I was, to be quite honest, disappointed, and I’m trying to figure out whether I’m just being brainwashed into formulaic movie writing, or whether there really was something about this movie that didn’t work. At the outset it seemed like a “Night of Chaos/Buddy Movie,” similar to Superbad, Go, American Graffiti, or Dazed and Confused, but it didn’t seem to know the rules of that genre. Of course, what makes that genre work is that young, immature individuals are after something, encounter a number of hiccups along the way, eventually get what they want and realize that they don’t really want it.
While Nick and Norah may not have missed the boat, they didn’t make it either. They’re sort of straddling the boat on that one. Nick starts the movie in love with Tris. Then it’s obvious he doesn’t want Tris, but goes back to her knowing he doesn’t want her, and then goes back to Norah. Norah starts the movie wanting someone like Nick, then gets Nick and sort of decides she doesn’t want him, then sort of decides she does, then goes back to her ex-boyfriend she knows she doesn’t like, before leaving him and winding up back with Nick.
Meanwhile, they’re trying to find a secret concert and trying to finding Norah’s drunk friend (Caroline). But these quests, too, are moving all over the place, and we’re never sure what they’re really after.
An accurate high school rollercoaster ride, maybe, but it made for surprisingly uninteresting cinema.
At first I was really happy that it didn’t just become a boy/girl rehash of Superbad, after they lose Caroline but find her only 30-45 minutes later. But by the time they found her, the heroes had lost their other quest, and were never really able to get it back.
There, I think, is the lesson we must take from this film – the hero must always be searching, and he must be clear on what he is searching for. Or if he’s not clear on what he’s searching for, we need to be clear that he’s not clear; that he’s searching for something to be searching for.
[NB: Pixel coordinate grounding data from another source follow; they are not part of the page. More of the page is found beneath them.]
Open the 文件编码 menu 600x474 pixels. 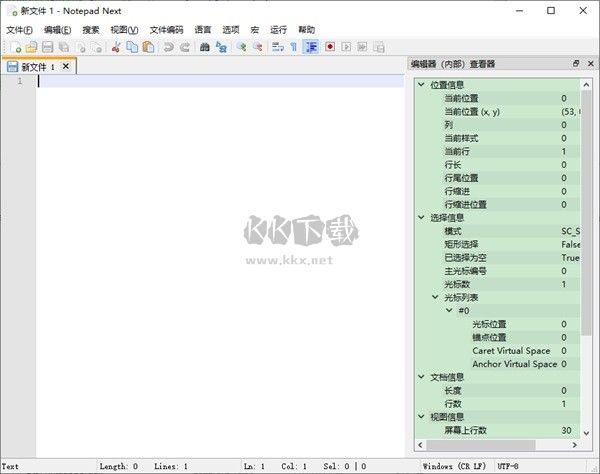coord(166,30)
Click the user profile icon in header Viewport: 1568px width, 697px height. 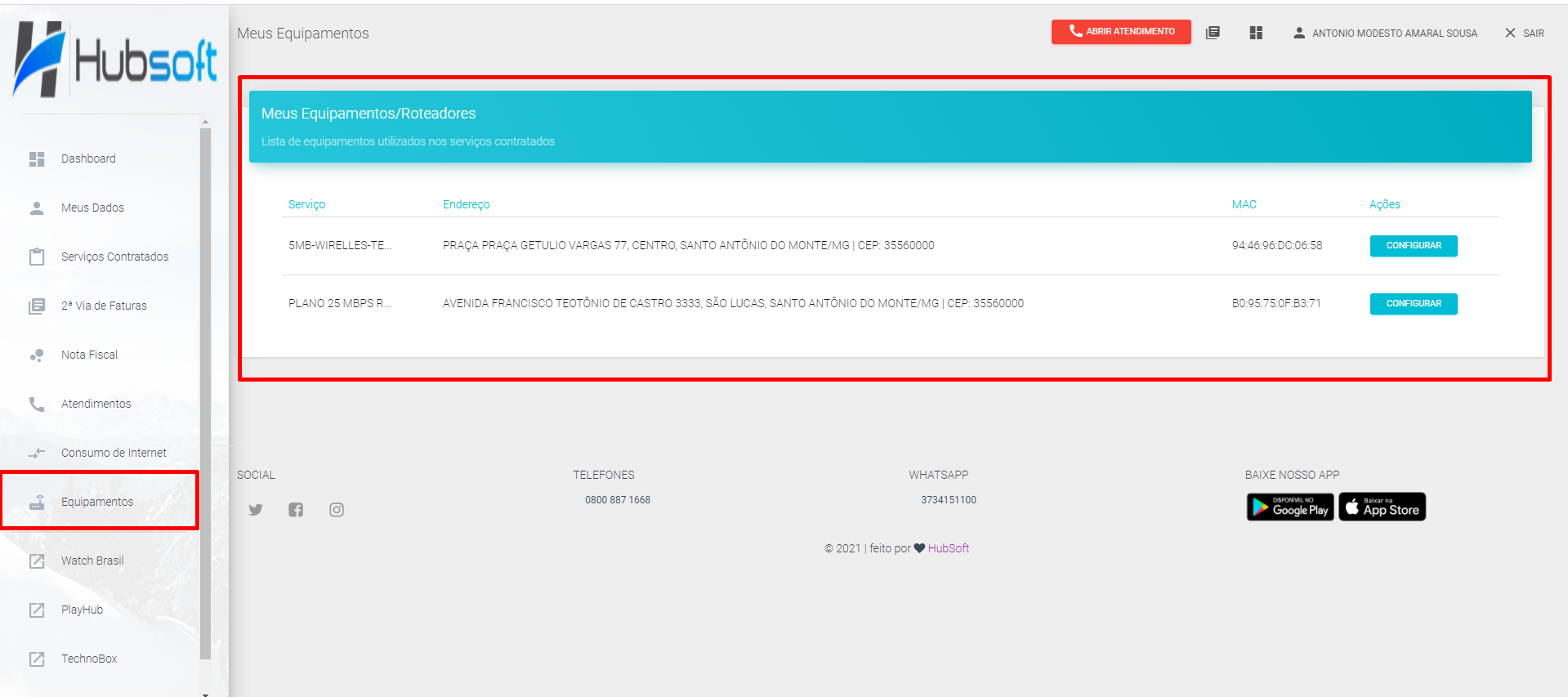(1298, 33)
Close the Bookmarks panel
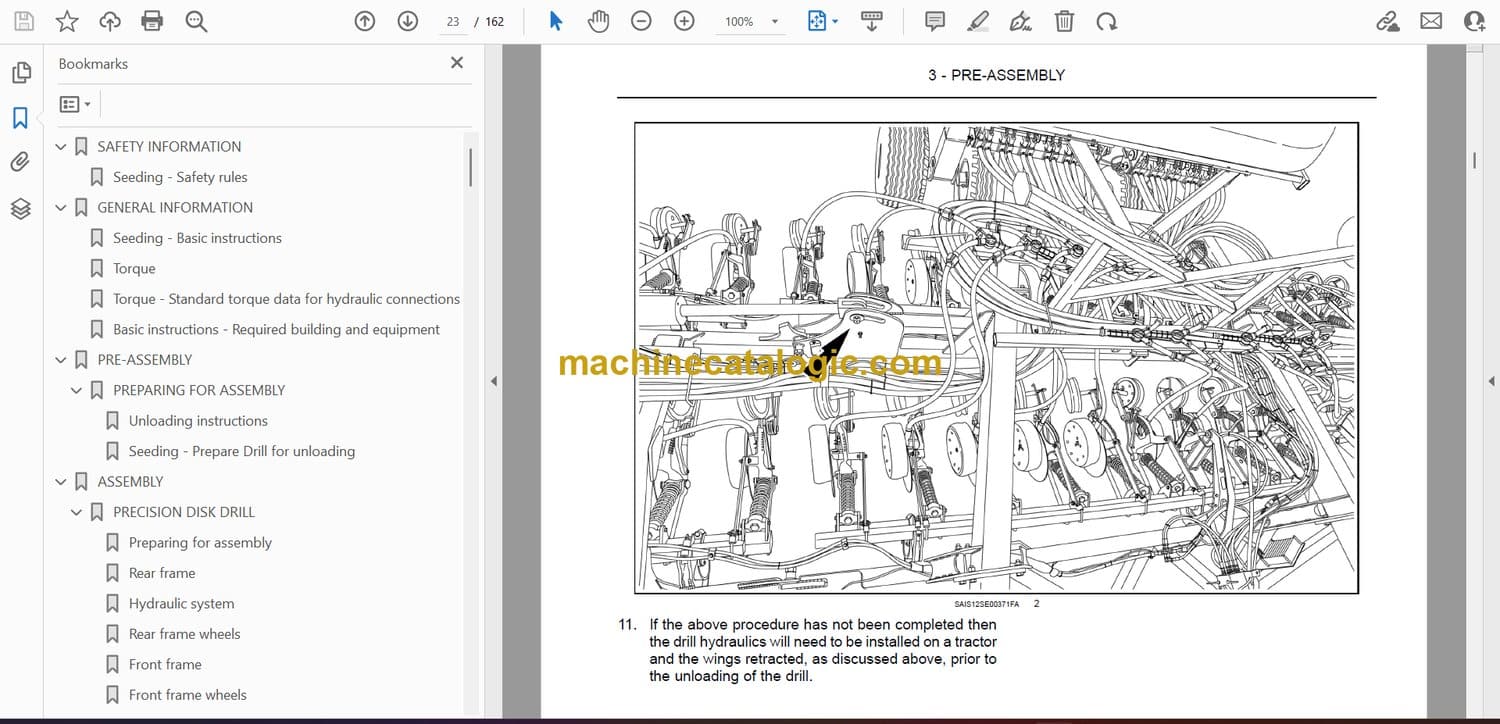1500x724 pixels. (457, 63)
We can all relate to being an aimless teenager, wanting to fit in, wanting to find the hot spot to get drunk, wanting to find the awesome band, wanting to be successful, wanting to find the girl and get laid, and not really knowing which of these is our priority. (For me it’s the last one.) The problem is that neither character was clear about any of this, so the film ended up being a jumbled mess.
There was, however, one gem recurring from yesterday’s post on finding the hammer. When drunk Caroline asks random guy at train station (a cameo by Kevin Corrigan) to hold her gum while she eats half of his turkey sandwich … he takes the gum and holds it. I realized, in that moment, how much more awesomely hilarious that was than the attempted rejection that would be obvious response to such a heinous request. And it completely worked. Don’t try to argue, just take the f***ing gum.
Overall, quite a few entertaining moments, but the amusing obstacles to their quest were lost in the swamp of structure that was this movie.